Sept. 10 to 12 will mark the 80th National Folk Festival and the third time the event takes place in Salisbury, Maryland. Organizers hope the in-person celebration taking over downtown will also be a strong sign of the city’s continued recovery from the COVID-19 pandemic, which previously delayed the anniversary festival in 2020.
“The 80th National Folk Festival will say that the city is ready to emerge stronger from the pandemic and be a catalyst for the newly completed renovations in our downtown,” wrote Salisbury Mayor Jake Day, who is on active duty with the Maryland National Guard, and acting mayor and City Administrator Julia Glanz in a joint statement Wednesday. “The (festival) has been a major driver of the physical, social and cultural renewal of the city, and we are so pleased to be ‘together again’ this September.”
As organizers made the announcement in a Wednesday news conference at the visitors center, two honorary event co-chairs chimed in from Annapolis.
“The first lady and I are pleased to once again serve as honorary co-chairs for the National Folk Festival in Salisbury, Maryland,” said Gov. Larry Hogan in a news release from the National Folk Festival. “Now more than ever, we recognize the economic and cultural impacts events like the National Folk Festival can have in our communities. As organizers for the festival proceed with planning, we know that a commitment to safety and adherence to local and state ordinances will be crucial.”
Caroline O’Hare, local manager for festival, said the festival is preparing for event participants, supporters and volunteers.
She said the event has been “reconfigured” to ensure the safety of artists, staff and attendees. Her team plans to make periodic updates as event planning continues.
The number of stages will reduce from previous years, now totaling three. Festivals in 2018 and 2019 hosted seven stages each, but organizers are confident the smaller footprint will not sacrifice any entertainment value.
Stages will be in familiar places: outside the Government Office Building, in downtown’s Parking Lot 1 and the grassy, open area near TidalHealth Peninsula Regional hospital. Though some details are still taking shape as health conditions are monitored this summer, the festival plans to adhere to social distancing and mask-wearing guidelines throughout the grounds. Signage, informational videos and staff nembers will likely remind festival goers.

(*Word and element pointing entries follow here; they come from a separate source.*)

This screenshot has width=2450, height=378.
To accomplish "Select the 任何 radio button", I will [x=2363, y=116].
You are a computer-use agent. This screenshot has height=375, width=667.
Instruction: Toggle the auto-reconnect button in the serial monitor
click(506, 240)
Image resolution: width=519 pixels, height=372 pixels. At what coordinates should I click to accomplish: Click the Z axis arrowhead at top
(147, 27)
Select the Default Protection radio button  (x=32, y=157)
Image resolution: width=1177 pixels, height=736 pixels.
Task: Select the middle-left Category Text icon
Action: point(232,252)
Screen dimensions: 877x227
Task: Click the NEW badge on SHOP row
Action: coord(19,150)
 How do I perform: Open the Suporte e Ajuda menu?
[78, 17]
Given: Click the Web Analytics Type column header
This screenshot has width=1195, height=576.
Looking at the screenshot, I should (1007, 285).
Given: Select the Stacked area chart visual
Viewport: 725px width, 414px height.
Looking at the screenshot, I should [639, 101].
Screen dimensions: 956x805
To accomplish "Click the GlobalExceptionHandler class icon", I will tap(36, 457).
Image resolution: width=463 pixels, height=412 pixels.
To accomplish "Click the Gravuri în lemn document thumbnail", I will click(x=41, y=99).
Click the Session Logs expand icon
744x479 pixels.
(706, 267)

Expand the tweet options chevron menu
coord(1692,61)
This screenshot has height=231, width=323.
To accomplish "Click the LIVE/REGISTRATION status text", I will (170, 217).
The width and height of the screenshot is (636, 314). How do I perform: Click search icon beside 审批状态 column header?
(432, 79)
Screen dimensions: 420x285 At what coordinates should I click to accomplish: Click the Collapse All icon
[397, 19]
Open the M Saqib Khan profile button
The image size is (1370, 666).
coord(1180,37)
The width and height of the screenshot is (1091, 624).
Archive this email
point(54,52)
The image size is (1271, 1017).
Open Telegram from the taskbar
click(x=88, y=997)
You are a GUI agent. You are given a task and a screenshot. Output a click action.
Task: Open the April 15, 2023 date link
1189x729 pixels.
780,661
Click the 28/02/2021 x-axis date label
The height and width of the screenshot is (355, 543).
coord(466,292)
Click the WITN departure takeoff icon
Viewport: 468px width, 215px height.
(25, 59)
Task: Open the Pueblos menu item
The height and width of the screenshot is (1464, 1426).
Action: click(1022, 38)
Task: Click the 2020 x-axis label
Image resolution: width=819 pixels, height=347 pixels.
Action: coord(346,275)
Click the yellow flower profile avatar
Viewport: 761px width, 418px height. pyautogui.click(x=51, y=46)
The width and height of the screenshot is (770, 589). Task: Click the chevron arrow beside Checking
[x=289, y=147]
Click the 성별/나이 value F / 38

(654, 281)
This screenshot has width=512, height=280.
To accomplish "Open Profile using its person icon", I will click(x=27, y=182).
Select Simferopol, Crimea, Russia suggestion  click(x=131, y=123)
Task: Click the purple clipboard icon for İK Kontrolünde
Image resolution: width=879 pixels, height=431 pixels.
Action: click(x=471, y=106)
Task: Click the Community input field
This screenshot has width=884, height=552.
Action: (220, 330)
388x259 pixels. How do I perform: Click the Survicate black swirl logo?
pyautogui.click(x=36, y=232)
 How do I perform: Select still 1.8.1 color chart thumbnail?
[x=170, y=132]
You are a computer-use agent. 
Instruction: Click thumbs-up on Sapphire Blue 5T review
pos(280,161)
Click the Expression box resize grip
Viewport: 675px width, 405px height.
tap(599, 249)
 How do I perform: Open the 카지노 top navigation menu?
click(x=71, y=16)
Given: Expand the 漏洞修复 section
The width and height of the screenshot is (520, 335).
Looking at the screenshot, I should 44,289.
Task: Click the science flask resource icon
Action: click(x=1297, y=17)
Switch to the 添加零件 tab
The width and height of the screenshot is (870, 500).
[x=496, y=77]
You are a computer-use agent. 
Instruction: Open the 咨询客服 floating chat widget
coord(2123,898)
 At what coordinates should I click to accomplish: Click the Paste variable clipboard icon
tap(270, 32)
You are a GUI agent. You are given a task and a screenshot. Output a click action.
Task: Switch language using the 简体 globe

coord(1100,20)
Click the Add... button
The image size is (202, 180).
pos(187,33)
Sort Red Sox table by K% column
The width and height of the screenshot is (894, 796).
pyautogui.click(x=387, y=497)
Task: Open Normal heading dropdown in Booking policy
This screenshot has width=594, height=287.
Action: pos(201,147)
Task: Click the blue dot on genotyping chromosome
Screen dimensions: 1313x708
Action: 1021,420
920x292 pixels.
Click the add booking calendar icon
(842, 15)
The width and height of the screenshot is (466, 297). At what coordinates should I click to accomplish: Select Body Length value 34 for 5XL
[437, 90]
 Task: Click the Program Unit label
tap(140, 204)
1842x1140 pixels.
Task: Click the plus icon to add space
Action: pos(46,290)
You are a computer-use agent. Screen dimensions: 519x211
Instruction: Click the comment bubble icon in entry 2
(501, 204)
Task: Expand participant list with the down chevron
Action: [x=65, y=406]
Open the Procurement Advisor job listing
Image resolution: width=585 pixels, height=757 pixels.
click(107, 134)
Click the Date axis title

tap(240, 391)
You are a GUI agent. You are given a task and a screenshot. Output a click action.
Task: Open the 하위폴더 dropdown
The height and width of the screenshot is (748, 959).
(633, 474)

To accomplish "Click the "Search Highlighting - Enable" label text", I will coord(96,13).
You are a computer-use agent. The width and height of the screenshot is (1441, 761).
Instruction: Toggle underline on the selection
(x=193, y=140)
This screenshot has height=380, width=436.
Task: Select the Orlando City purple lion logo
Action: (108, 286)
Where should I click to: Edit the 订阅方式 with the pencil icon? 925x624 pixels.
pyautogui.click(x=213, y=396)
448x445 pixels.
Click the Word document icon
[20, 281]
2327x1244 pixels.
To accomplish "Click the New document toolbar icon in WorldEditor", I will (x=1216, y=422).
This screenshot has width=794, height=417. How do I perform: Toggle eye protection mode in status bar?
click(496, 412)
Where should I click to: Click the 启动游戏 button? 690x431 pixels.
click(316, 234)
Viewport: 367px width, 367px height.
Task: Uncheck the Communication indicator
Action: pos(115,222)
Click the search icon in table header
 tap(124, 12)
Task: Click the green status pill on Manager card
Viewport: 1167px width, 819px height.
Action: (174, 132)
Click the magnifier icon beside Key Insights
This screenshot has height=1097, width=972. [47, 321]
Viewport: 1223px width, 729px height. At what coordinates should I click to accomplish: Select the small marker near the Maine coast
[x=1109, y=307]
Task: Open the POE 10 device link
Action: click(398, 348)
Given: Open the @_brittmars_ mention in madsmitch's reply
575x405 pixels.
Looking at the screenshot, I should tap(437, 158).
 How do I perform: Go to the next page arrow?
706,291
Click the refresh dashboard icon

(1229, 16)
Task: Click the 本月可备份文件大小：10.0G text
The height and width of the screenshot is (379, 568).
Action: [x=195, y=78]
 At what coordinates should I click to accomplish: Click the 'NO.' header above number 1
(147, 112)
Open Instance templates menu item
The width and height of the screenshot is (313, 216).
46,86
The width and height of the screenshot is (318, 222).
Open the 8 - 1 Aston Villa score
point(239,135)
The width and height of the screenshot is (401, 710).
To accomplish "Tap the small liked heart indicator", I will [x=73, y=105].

Lora Bottinelli, executive director of the National Council for the Traditional Arts, noted the anniversary festival makes her organization’s production the “nation’s longest-running celebration of the roots, richness and variety of American culture,” having first taken shape in 1934.
And it’s all headed to the heart of Salisbury.
Perdue Farms and TidalHealth both return as festival sponsors, while additional supporters will be announced as they are confirmed, according to organizers. The festival is also seeking private support to match these public investments. The event is supported in part by public funding from the city, the American Rescue Plan, the National Endowment for the Arts and the Maryland State Arts Council.
Using Wi-Fi mesh networks and data science, the city estimated Salisbury’s festival brought about 153,911 people out over the course of the 2019 weekend — more than doubling the 2018 attendance of 63,000.
In 2019, the free festival took place in much of downtown Salisbury, between Routes 13 and 50, and Carroll Street and the Wicomico River. Over 25 food and drink vendors were stationed throughout the festival area.
Though this September will mark the last National Folk Festival that Salisbury will host, the city will keep an annual festival going.
Organizers plan to announce festival performers and other details of the event later this spring and into the summer, alongside further safety guidance.
“The support for this festival is there,” O’Hare said to the group. “It’s growing.”